After having the site swarmed by rabid Mariner fans over my last post, and being told left and right by horribly biased Mariner fans that my post on my Angel blog was horribly biased towards the Angels (note to self, irony is apparently not a concept taught in the school systems of the Pacific Northwest), I figured it would only be fair to take an objective look at how the AL West is projected to play out in 2010. I’ll do my best to be objective in my analysis but this is an Angel blog and I am an Angel fan, so this post will be fair and balanced in the way that Fox News is fair and balanced. One quick note before we jump into this: I am familiar with most advanced statistics, but I am by no means an expert, so if I misinterpret any of these stats, it is entirely unintentional (as far as you know). With that said, it is time to grab our slide rules and pocket protectors and see what the nerds have to say (and relax statheads, I am just joking around, I’m a software engineer by day, so I have no room to talk on the nerd front):
Alright, nerds, let’s do this.
So I am going to try and make this relatively simple and just focus on the WAR statistic as it is pretty much the accepted standard right now. Let’s take a look at how each team did last year and how well WAR says they should have done:
Angels: Real Record – 97-65, WAR Record – 92-70
Rangers: Real Record – 87-75, WAR Record – 86.5-75.5
Mariners: Real Record – 85-77, WAR Record – 83-79
Athletics: Real Record – 75-87, WAR Record – 82-80
Already things are looking bleak for the Angels who clearly overachieved according to WAR while the Mariners and Rangers bother were pretty spot on. Even worse, the A’s actually vastly underachieved and really should have been a solid team. Hey, maybe the AL West wasn’t as decrepit as all the experts said last year?
Alright, now let’s handle the projections for next season. A few caveats here are that obviously free agency and trades aren’t all done yet and I am going to have to make some assumptions about who is going to make the roster for each team, so these projections are subject to fluctuation and my bad shaky math skills since I had to do a little number crunching to get the pitcher WAR projections. So, without further adieu, here is how 2010 will look in the AL West (NOTE: I derived those standings using the CHONE projection system for the full 40-man rosters for each team and assumed an average win level of 46 wins like in 2009):
Mariners: 80.5 – 81.5
Athletics: 86.5- 75.5
Boy, now all those Mariner fans are going to be really pissed off. All that time spent telling me how the Mariners got so much statistically better and they end up getting worse to the point of finishing last in a crowded division. Of course, I’m not too happy to see the Angels barely hovering above .500 themselves. And who knew that the upstart Athletics got so much better in the off-season?

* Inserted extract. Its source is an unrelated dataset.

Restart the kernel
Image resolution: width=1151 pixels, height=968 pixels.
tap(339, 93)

Man, looking at those projections, it almost seems like they defy logic.
Maybe that is because they do kind of defy logic, and that is my general issue with relying on advanced statistical models, especially predictive ones. The real failing I see here is the ability to properly forecast young players. Just look at the Angel roster. Kendry Morales was a 4.2 WAR in 2009 but projected only at 1.7. I understand that he might of overachieved last season, but by 2.5 wins? C’mon. The same for Erick Aybar who went from a 3.8 to a 1.5. On the back of those two players alone, the Angels just dropped a full five games even if they never touched their roster.
Will Kendry really go from MVP contender to just an above average player?

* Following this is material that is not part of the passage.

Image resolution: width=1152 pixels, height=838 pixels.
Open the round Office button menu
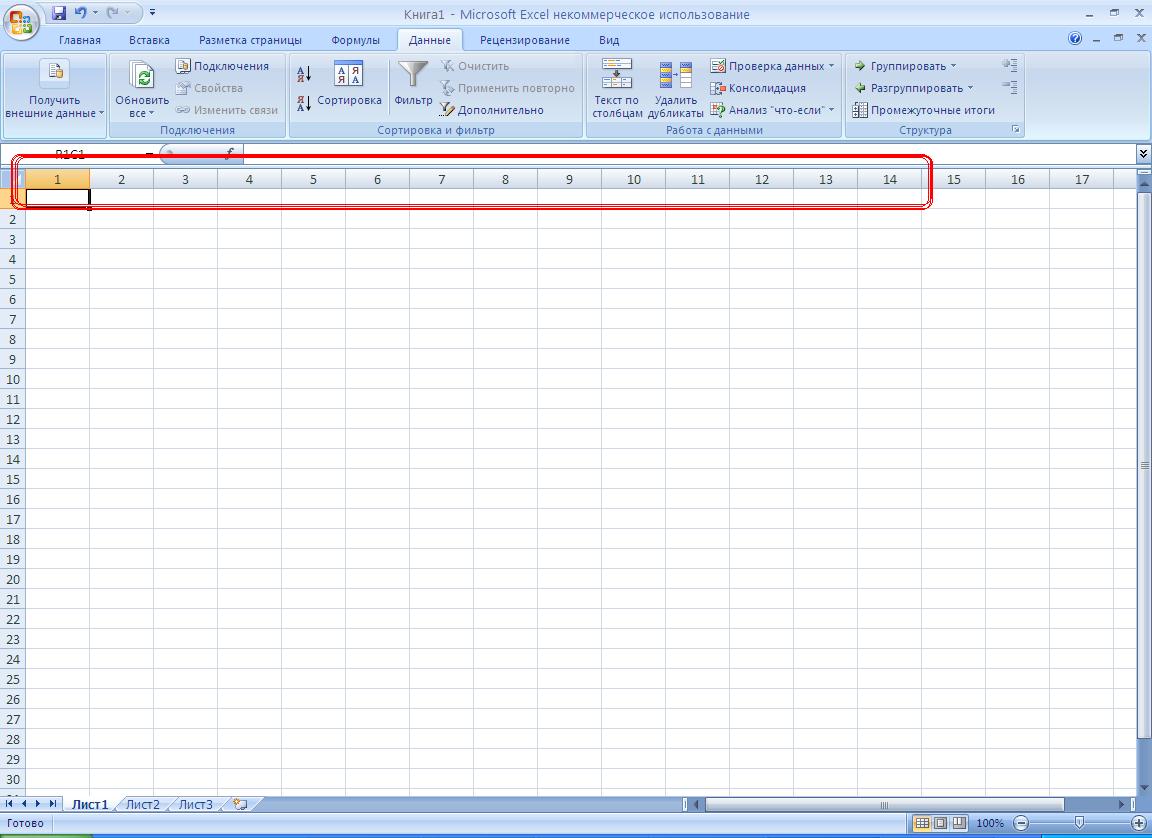point(20,20)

Look, maybe this CHONE system ends up being right. The point I really want to make here is that stats quite often are no better than they paper they are written on or the web page they are coded on. It isn’t as simple as swapping out one part for another. The Angels losing Chone Figgins is going to have a ripple effect on the whole line-up as they search for a new catalyst much in the same way that adding Milton Bradley to the line-up and locker room in Seattle will have indirect effects throughout that team. In a vacuum, yes, he adds 1.7 wins potentially, but how many wins will he cost them when he bounces a Gatorado cooler off Ichiro’s head after he loses his temper for the umpteenth time in his career? How will Chone Figgins or Ichiro respond when one of them is asked to hit number two in the order? How will Jered Weaver respond to being the ace of the staff? Can Vladimir Guerrero rejuvenate his career in Texas? Which of the A’s young hurlers will actually develop? The answer to all those questions is “nobody knows.” We can make guesses, but really nobody’s guess is that much better than anyone else’s.
Who knows, maybe it really will be the Rangers and A’s locked into a tight race for the division title this September as the numbers suggest, or maybe, just maybe, logic and intuition will prevail and it will be the Angels coasting to another division title like they always do.
I guess we will find out in about nine months.